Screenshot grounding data

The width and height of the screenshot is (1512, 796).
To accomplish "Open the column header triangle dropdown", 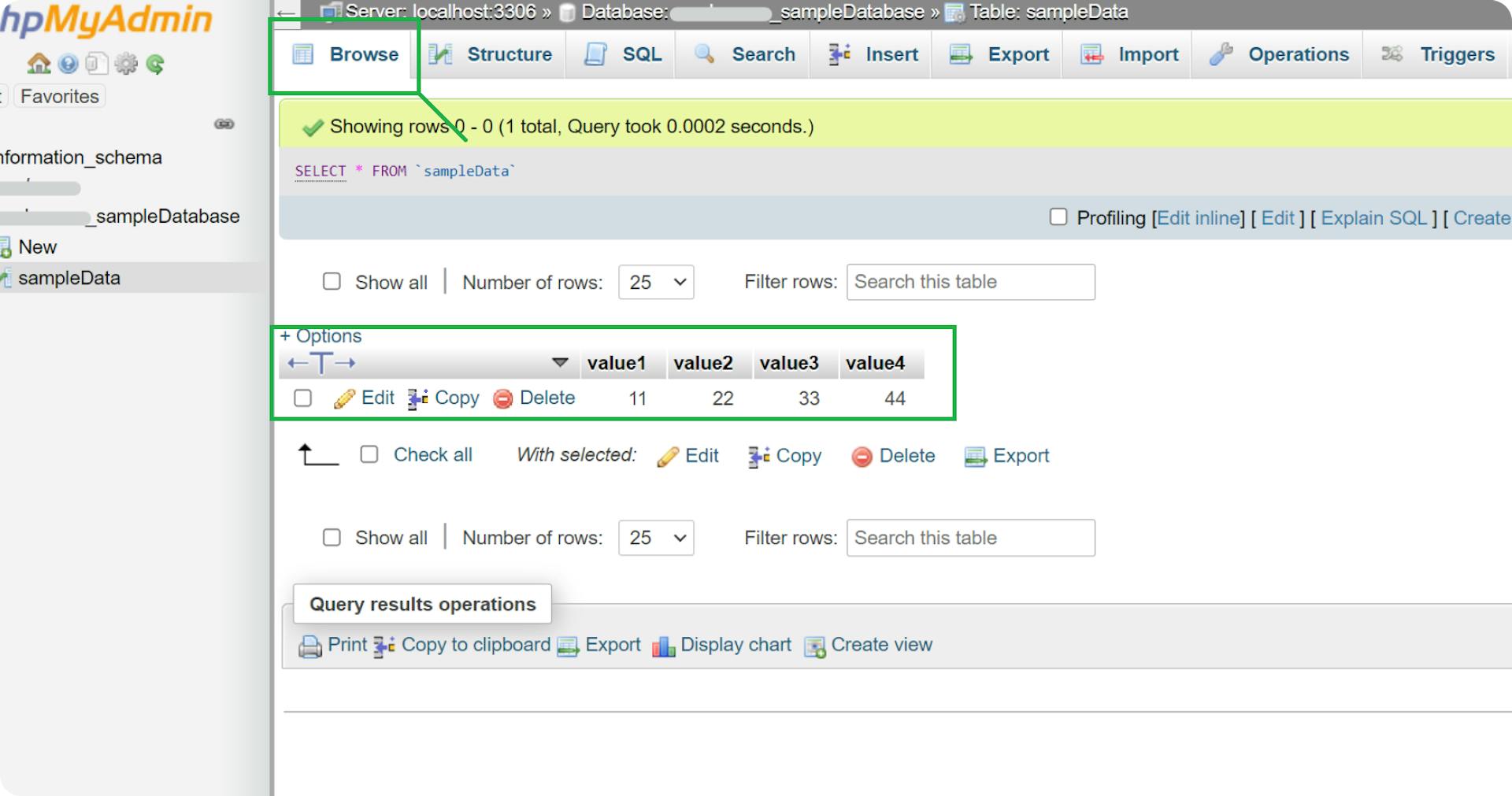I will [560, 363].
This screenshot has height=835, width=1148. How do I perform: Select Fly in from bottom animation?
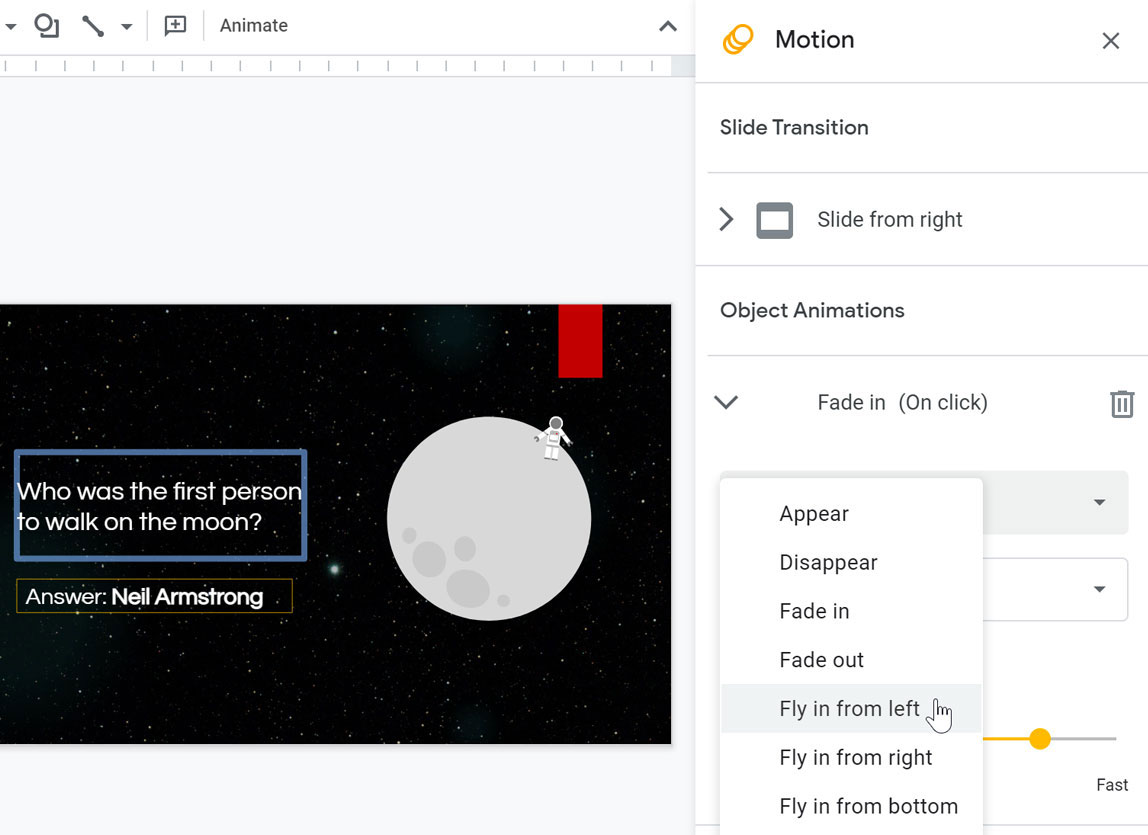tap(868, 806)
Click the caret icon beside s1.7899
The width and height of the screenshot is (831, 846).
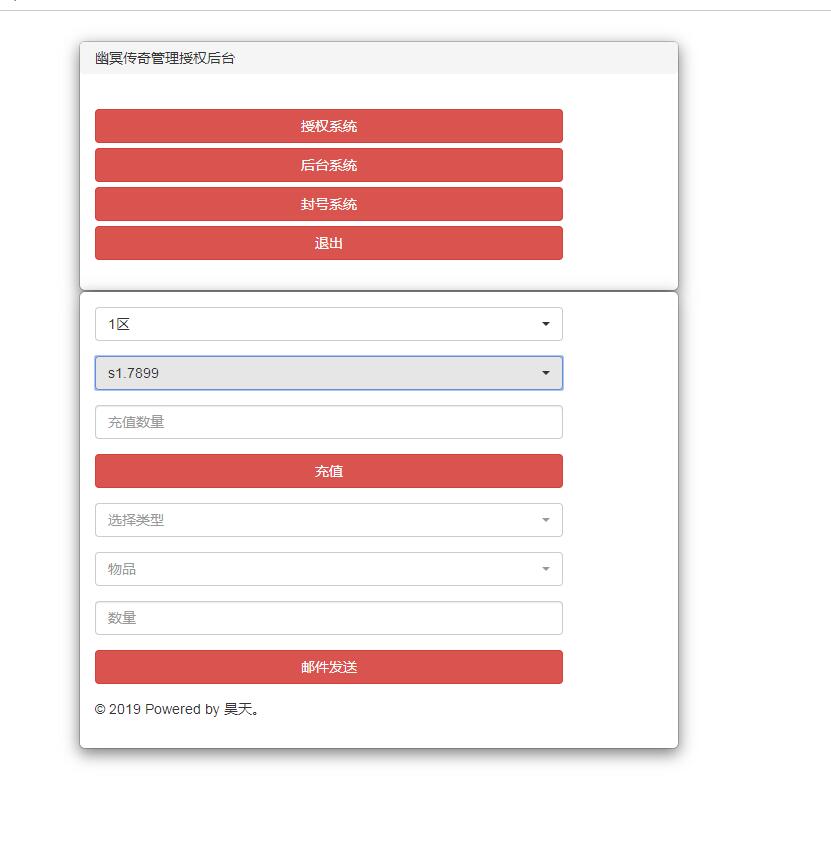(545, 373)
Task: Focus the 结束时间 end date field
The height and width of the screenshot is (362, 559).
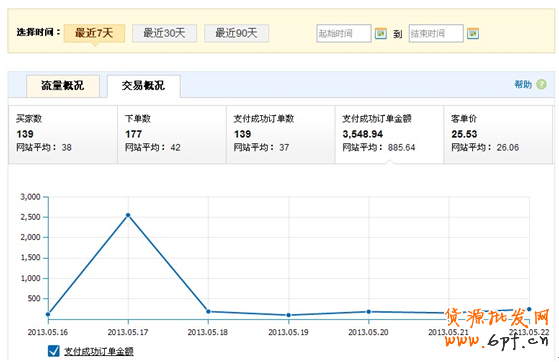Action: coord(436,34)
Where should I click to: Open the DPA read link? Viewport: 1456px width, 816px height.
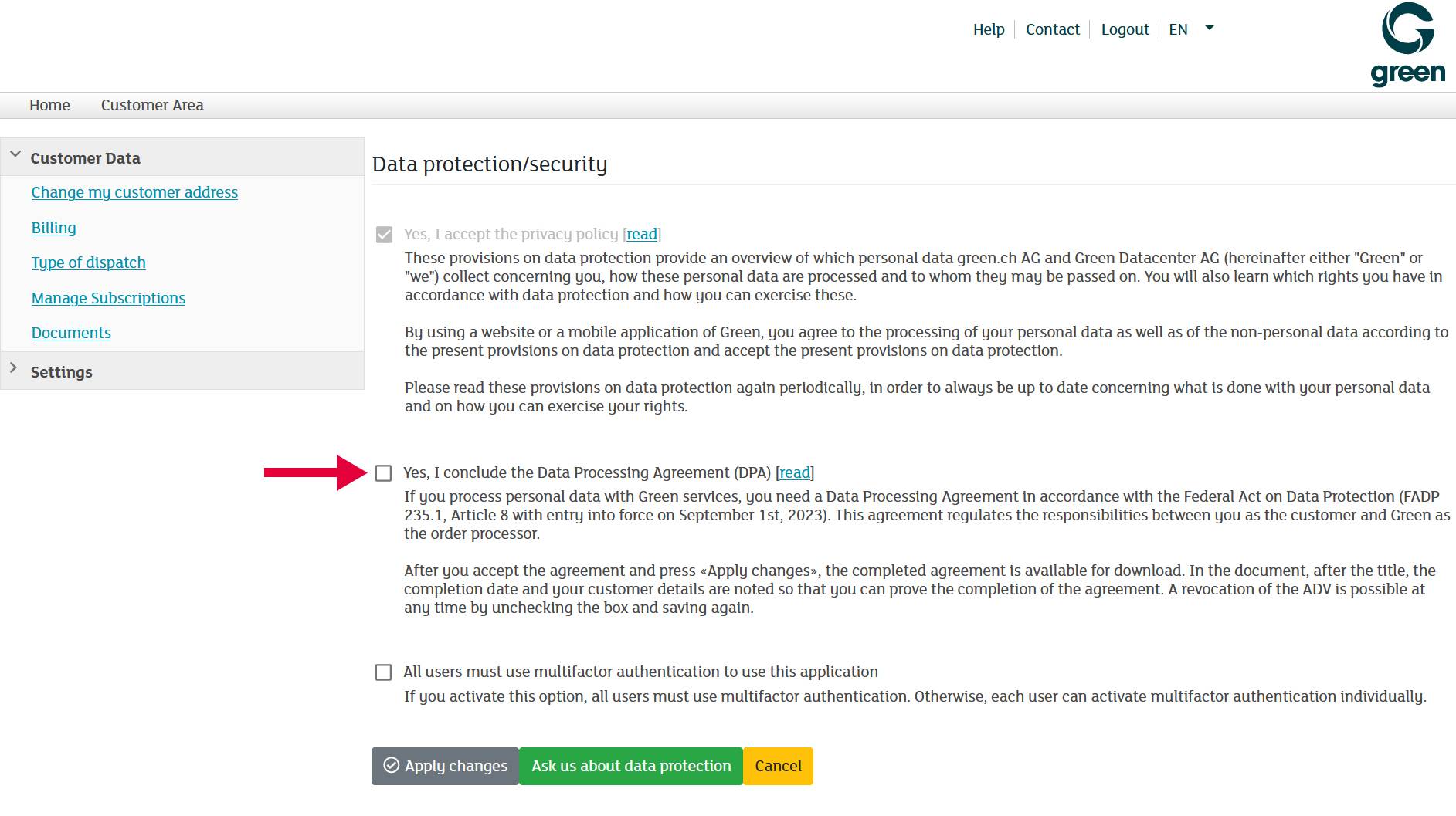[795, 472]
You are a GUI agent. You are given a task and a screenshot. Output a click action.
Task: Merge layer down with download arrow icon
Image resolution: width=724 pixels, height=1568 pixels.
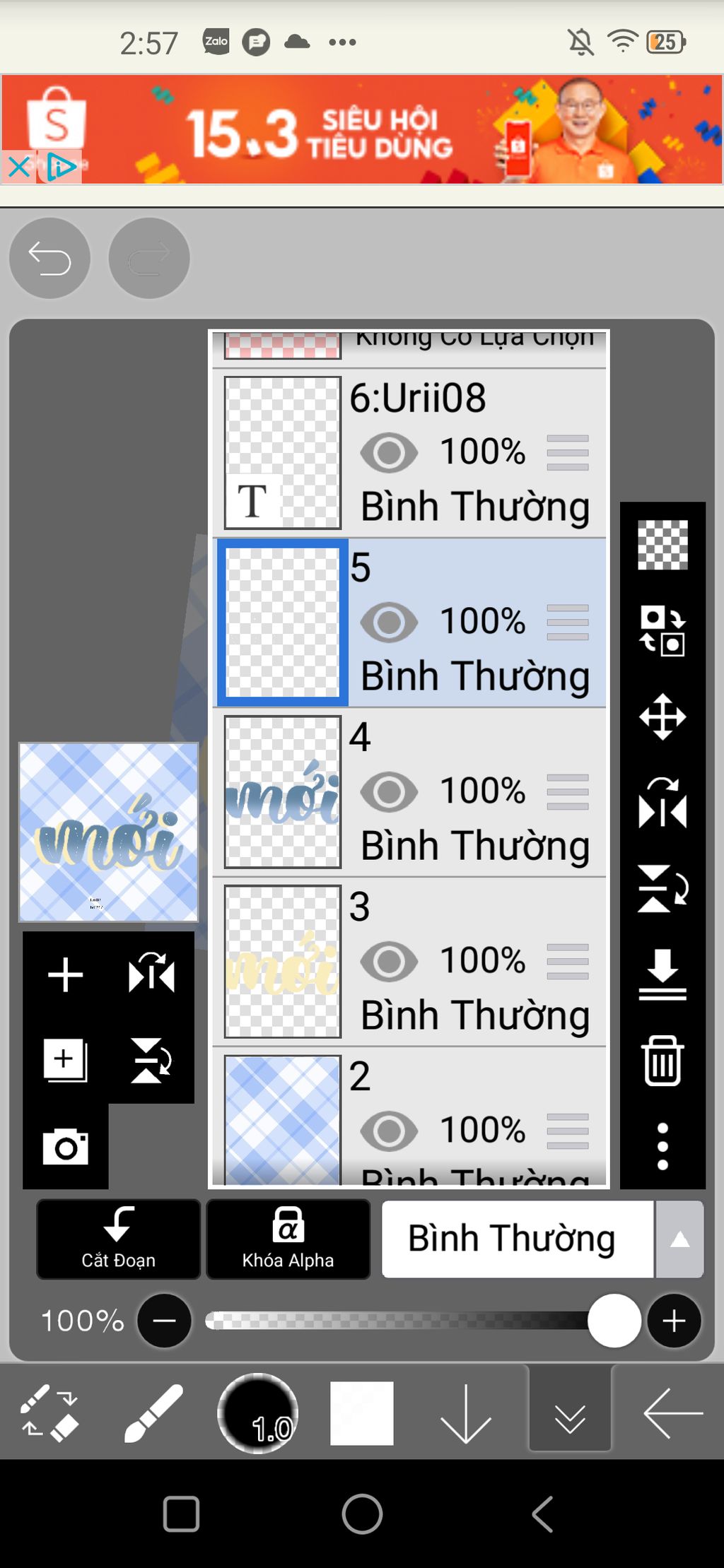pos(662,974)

Work task
Every line from the one containing "The width and height of the screenshot is (831, 846)." to the final line of the records should be duplicated exactly; no picture is to be copied.

Reply to the task
The width and height of the screenshot is (831, 846).
(545, 373)
Task: Focus the 结束时间 end date field
The height and width of the screenshot is (362, 559).
Action: coord(436,34)
Where should I click to: Open the DPA read link? Viewport: 1456px width, 816px height.
[795, 472]
You are a GUI agent. You are given a task and a screenshot. Output a click action.
Task: Merge layer down with download arrow icon
Image resolution: width=724 pixels, height=1568 pixels.
pos(662,974)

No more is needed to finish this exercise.